The Complete Scoop on “Poop”

Consider how odd this sounds: I person walks into a pet shop and asks the clerk, “In which aisle will I find the doggy bowel movement bags?” Or, imagine a guy standing outside a portable toilet at a football game, “Hurry up, Ron, I have to defecate really bad.” Or, a neighbor says, “If I find your dog’s excrement in my yard again, I’m calling the home owners association!” Thank goodness, around 1965, the word “poop” came into common usage. The dictionaries aren’t sure about its origin, and the word is used in other ways, such as “I’m pooped, I’m going to take a break up on the poop deck.” Why am I writing about this? Because it occurred to me that the word poop has come into common usage more often than ever, even by medical professionals. I’ve had doctors ask me, “How often do you poop every day.” And, a nurse once told me, “You know, after surgery, we never let anyone leave the hospital until we are sure they can poop.”Poop Bag I used the word without hesitation in an early chapter of my book, “Roy and Kitty” when Roy explained how his status in the family was elevated once he “learned not to poop in the house.” I had a slight concern that some overly prudent parent might take issue, but we all know “poop” is one of the first words babies learn, right after dada, wah, and coo. I’ve had my share of conversations with medical professionals over the years, and I have become quite comfortable using this terminology instead of the awkward, clinical jabber.
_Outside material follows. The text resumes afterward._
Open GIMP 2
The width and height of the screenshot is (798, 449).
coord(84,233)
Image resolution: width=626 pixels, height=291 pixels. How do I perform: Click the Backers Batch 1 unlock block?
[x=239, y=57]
It’s arguably a more pleasant word than any of the annoying synonyms. Feces sounds yucky. Crap is primitive and crude. Nobody knows what ordure means, except the dictionary which defines ordure as excrement, which is the stinkiest of all the synonyms. Dung is just dumb. So, we’ll go with poop. In the pet store, the doctor’s office, the neighbor’s yard. Such a versatile little word. And, spelled backwards, it comes out the same.